As yoga teachers, we’ve all heard the complaint that the market is saturated with yoga classes and it’s hard for newer teachers to find jobs. Here are 5 ideas to break out of the “yoga studio or gym” paradigm and reach a larger student base.
- Teach Schoolteachers
Every Wednesday from 4-5pm, we move tables & chairs out of the way in the Bell Elementary School Library so a group of about 10 schoolteachers can roll out their yoga mats and create an oasis of peace in their day. I charge $60 per class and each person pays their share based on how many Wednesdays they think they can make it. One of the teachers does the math & collects the money. I just show up and teach.Reach out to your kid’s teachers or ask your friends with kids for contacts. Bring the school secretary some cookies and ask her who to talk to. Donate yoga classes to school fundraisers, attend the fundraisers & bring your business cards. Check out this article for more ideas.
- Teach Schoolchildren
Some of the same networking tactics as above could land you a gig teaching children at private schools. If you love kids and think that nothing would be cooler than exposing the next generation to the benefits of yoga, this could turn into a lucrative gig. The main challenge with teaching kids at studios is that people will skip a kid’s class a lot more quickly than they will skip their own. If you come to the kids where they already are every day, you can create a more consistent relationship with them that could influence them for life. Another possibility would be to work with the after school programs at private schools.
- Teach Campers
Summer camps are always looking for activities to keep their charges occupied and calm. Approach the camps in your area in February and again in early Spring to see if you can come up with a mutually beneficial arrangement: you bring some zen into a possibly chaotic environment and they help you pay your bills.
- Teach semi-privately
One of the hardest things about starting new classes is getting enough people there to make it worth your while. Privates are too expensive for many people to do regularly, but semi-privates can be the best of both worlds. If you have a room big enough to hold 4-6 mats in your house then you won’t need to worry about renting out a space or commuting. If your house won’t work, then check with your potential students to see if one of them has a suitable location. If you do need to rent a space, you might be able to rent out a room that isn’t usually used for yoga for a fee that winds up being less than the going rate. Do make sure that you can reserve it by the day and don’t have to commit to a full month.Once you have the space figured out, approach your regular students with the idea of semi-private classes where they can get more attention. Each month, the people involved commit and pay for the classes they are able to attend. If you don’t have enough people to commit on a particular day you can offer the people who do want to come that they can either pay more or you can cancel the class for that day.
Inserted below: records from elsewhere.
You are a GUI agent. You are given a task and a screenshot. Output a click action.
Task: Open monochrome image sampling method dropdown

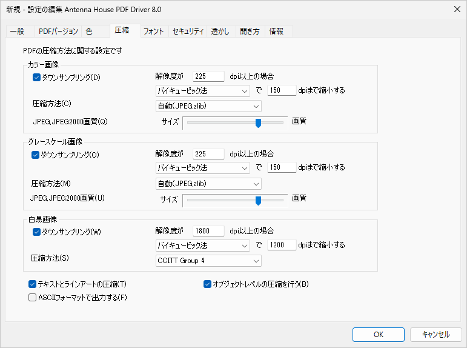point(202,246)
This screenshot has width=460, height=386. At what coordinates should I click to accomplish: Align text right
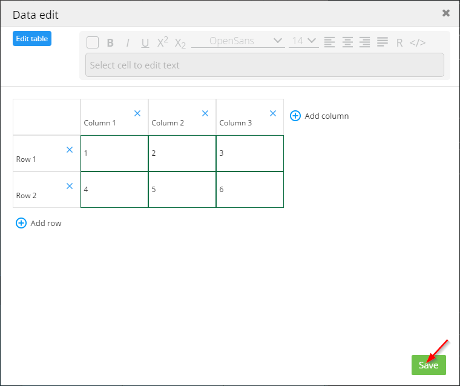(364, 42)
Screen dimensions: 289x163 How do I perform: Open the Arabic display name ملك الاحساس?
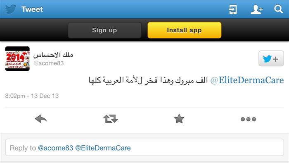[53, 55]
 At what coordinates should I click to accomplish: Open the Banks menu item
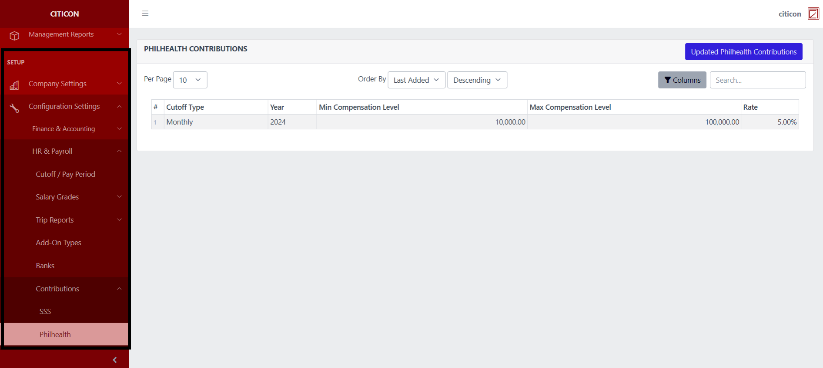tap(45, 266)
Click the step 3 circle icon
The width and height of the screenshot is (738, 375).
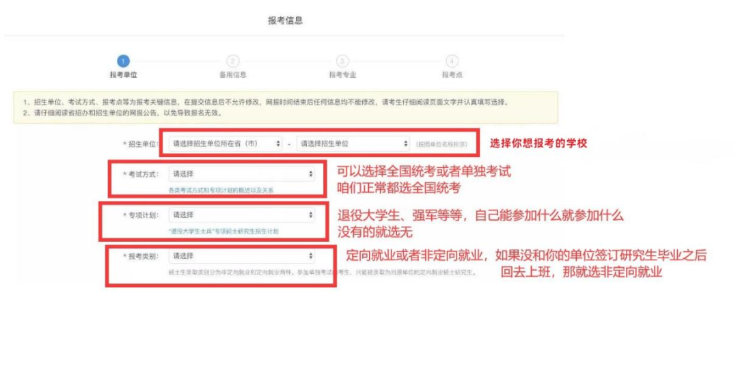[x=342, y=61]
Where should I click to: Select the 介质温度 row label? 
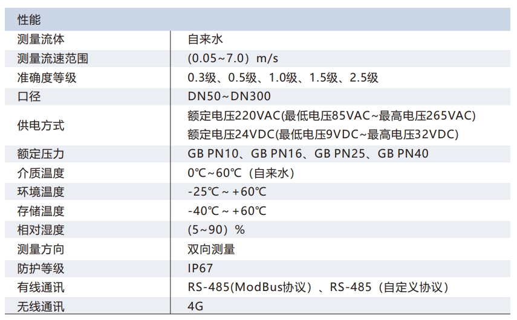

They pay in advance for the following month.I have a regular group of people who I work with on inversions. In a given month, we will meet anywhere from 1-5 times with anywhere from 4-6 people per class (I cancel if fewer than 4 can make it). I charge each person $15, which winds up being $60-$90 per class, minus the space rental fee. We have a blast, they get the individual attention they need to progress, and we only meet when I’m getting compensated fairly for my time.
- Teach Outside
During the warmer months or if you live in warmer climates, finding a free outside space to teach can be a great way to offer something a wee bit different to your students. Consider forming an alliance with an outdoor gear store to find active people who like to spend time outside.
These are some things that have worked for me in the past, how about you? How have you broken outside the box to help you make a living?